In summary: the codebook is the “dictionary” for one subspace—its entries are the only allowed representative vectors for that part of the space. PQ compresses by storing only which dictionary entry (code) is used per subspace, and approximate distances are computed using these dictionary entries instead of the original vectors.

Practical tip: codebooks are learned at build time; if the data distribution shifts, consider rebuilding. Combining IVF and PQ (IVFPQ) shares one set of codebooks across clusters; how PQ compresses vectors into codes describes the encode/decode and search flow.

Frequently Asked Questions

How are codebooks learned?

Typically K-means on the subvectors of the training set: for each subspace, take all vectors’ j-th subvector and run K-means to get k centroids.

Are codebooks stored per cluster in IVFPQ?

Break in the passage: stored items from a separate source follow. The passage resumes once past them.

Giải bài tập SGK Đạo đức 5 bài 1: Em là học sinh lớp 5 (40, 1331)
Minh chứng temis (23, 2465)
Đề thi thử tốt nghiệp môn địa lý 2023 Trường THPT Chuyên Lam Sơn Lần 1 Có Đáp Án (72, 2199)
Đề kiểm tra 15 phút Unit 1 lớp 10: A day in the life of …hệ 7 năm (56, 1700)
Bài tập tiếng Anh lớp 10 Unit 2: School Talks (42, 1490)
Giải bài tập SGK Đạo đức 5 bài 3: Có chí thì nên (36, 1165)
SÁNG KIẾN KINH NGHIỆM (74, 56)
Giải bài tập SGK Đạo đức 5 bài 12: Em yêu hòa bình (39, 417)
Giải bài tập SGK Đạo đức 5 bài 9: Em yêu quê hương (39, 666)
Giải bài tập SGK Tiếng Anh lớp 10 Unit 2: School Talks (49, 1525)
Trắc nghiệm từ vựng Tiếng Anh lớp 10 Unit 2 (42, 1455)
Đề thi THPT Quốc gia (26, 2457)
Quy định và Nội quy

Usually one set of codebooks for the whole index. Some variants use per-cluster codebooks for better accuracy at higher memory cost.

What if my data distribution changes?

Codebooks are fixed at build time. Significant distribution shift can hurt recall; consider rebuilding or using adaptive/residual quantization. See version drift.

How big is the codebook storage?

m × k × (D/m) × 4 bytes = D × k × 4 bytes for float centroids. For D=128, k=256: 128 KB. Small compared to the compressed vectors (e.g. 8 bytes × millions).